EXERCISE INPUTS section start

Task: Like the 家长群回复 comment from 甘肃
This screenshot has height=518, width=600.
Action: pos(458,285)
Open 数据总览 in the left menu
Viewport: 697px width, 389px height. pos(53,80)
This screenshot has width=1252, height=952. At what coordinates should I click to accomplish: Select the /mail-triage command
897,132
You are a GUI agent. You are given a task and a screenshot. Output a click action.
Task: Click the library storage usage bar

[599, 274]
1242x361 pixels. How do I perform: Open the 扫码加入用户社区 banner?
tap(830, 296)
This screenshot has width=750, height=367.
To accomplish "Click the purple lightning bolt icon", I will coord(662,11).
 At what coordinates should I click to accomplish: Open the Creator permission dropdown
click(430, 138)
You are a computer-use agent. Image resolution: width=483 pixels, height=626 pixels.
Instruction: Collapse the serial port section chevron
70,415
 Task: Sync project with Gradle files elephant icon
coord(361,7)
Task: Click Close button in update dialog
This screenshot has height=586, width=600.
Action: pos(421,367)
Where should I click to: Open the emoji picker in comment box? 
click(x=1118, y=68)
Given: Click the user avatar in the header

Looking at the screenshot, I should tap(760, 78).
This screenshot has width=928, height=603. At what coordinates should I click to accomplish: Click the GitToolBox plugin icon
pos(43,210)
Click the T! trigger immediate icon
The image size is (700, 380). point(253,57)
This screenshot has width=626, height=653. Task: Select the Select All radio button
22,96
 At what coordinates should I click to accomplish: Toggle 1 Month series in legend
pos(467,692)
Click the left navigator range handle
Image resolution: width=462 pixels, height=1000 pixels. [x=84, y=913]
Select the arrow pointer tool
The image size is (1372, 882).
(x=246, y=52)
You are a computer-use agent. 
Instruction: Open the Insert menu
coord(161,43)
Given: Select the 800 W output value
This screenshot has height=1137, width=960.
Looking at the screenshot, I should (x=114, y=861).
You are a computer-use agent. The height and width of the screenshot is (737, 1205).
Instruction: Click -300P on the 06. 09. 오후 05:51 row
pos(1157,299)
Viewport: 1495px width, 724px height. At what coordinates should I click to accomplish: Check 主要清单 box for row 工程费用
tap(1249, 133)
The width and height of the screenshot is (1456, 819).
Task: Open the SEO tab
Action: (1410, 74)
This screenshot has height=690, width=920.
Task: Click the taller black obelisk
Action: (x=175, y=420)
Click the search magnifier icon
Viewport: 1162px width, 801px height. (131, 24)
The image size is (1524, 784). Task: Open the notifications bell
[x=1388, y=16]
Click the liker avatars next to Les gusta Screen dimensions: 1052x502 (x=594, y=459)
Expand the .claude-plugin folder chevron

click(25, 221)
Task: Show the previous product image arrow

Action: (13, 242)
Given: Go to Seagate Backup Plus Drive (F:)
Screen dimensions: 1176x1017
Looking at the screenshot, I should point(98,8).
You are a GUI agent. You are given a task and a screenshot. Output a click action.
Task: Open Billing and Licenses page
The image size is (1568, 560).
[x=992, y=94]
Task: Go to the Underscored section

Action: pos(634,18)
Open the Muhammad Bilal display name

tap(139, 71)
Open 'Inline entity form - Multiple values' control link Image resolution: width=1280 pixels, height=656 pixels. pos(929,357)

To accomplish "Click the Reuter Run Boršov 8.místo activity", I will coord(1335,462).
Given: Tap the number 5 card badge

EXERCISE INPUTS section end

WHAT TO WORK ON: Repeat the whole listing exactly, keeping every line intact.

RESPONSE BOX:
Task: Like the 家长群回复 comment from 甘肃
This screenshot has height=518, width=600.
Action: pos(458,285)
Open 数据总览 in the left menu
Viewport: 697px width, 389px height. pos(53,80)
This screenshot has width=1252, height=952. At what coordinates should I click to accomplish: Select the /mail-triage command
897,132
You are a GUI agent. You are given a task and a screenshot. Output a click action.
Task: Click the library storage usage bar

[599, 274]
1242x361 pixels. How do I perform: Open the 扫码加入用户社区 banner?
tap(830, 296)
This screenshot has width=750, height=367.
To accomplish "Click the purple lightning bolt icon", I will coord(662,11).
 At what coordinates should I click to accomplish: Open the Creator permission dropdown
click(430, 138)
You are a computer-use agent. Image resolution: width=483 pixels, height=626 pixels.
Instruction: Collapse the serial port section chevron
70,415
 Task: Sync project with Gradle files elephant icon
coord(361,7)
Task: Click Close button in update dialog
This screenshot has height=586, width=600.
Action: pos(421,367)
Where should I click to: Open the emoji picker in comment box? 
click(x=1118, y=68)
Given: Click the user avatar in the header

Looking at the screenshot, I should tap(760, 78).
This screenshot has width=928, height=603. At what coordinates should I click to accomplish: Click the GitToolBox plugin icon
pos(43,210)
Click the T! trigger immediate icon
The image size is (700, 380). point(253,57)
This screenshot has width=626, height=653. Task: Select the Select All radio button
22,96
 At what coordinates should I click to accomplish: Toggle 1 Month series in legend
pos(467,692)
Click the left navigator range handle
Image resolution: width=462 pixels, height=1000 pixels. [x=84, y=913]
Select the arrow pointer tool
The image size is (1372, 882).
(x=246, y=52)
You are a computer-use agent. 
Instruction: Open the Insert menu
coord(161,43)
Given: Select the 800 W output value
This screenshot has height=1137, width=960.
Looking at the screenshot, I should (x=114, y=861).
You are a computer-use agent. The height and width of the screenshot is (737, 1205).
Instruction: Click -300P on the 06. 09. 오후 05:51 row
pos(1157,299)
Viewport: 1495px width, 724px height. At what coordinates should I click to accomplish: Check 主要清单 box for row 工程费用
tap(1249, 133)
The width and height of the screenshot is (1456, 819).
Task: Open the SEO tab
Action: (1410, 74)
This screenshot has height=690, width=920.
Task: Click the taller black obelisk
Action: (x=175, y=420)
Click the search magnifier icon
Viewport: 1162px width, 801px height. (131, 24)
The image size is (1524, 784). Task: Open the notifications bell
[x=1388, y=16]
Click the liker avatars next to Les gusta Screen dimensions: 1052x502 (x=594, y=459)
Expand the .claude-plugin folder chevron

click(25, 221)
Task: Show the previous product image arrow

Action: (13, 242)
Given: Go to Seagate Backup Plus Drive (F:)
Screen dimensions: 1176x1017
Looking at the screenshot, I should point(98,8).
You are a GUI agent. You are given a task and a screenshot. Output a click action.
Task: Open Billing and Licenses page
The image size is (1568, 560).
[x=992, y=94]
Task: Go to the Underscored section

Action: pos(634,18)
Open the Muhammad Bilal display name

tap(139, 71)
Open 'Inline entity form - Multiple values' control link Image resolution: width=1280 pixels, height=656 pixels. pos(929,357)

To accomplish "Click the Reuter Run Boršov 8.místo activity", I will coord(1335,462).
Given: Tap the number 5 card badge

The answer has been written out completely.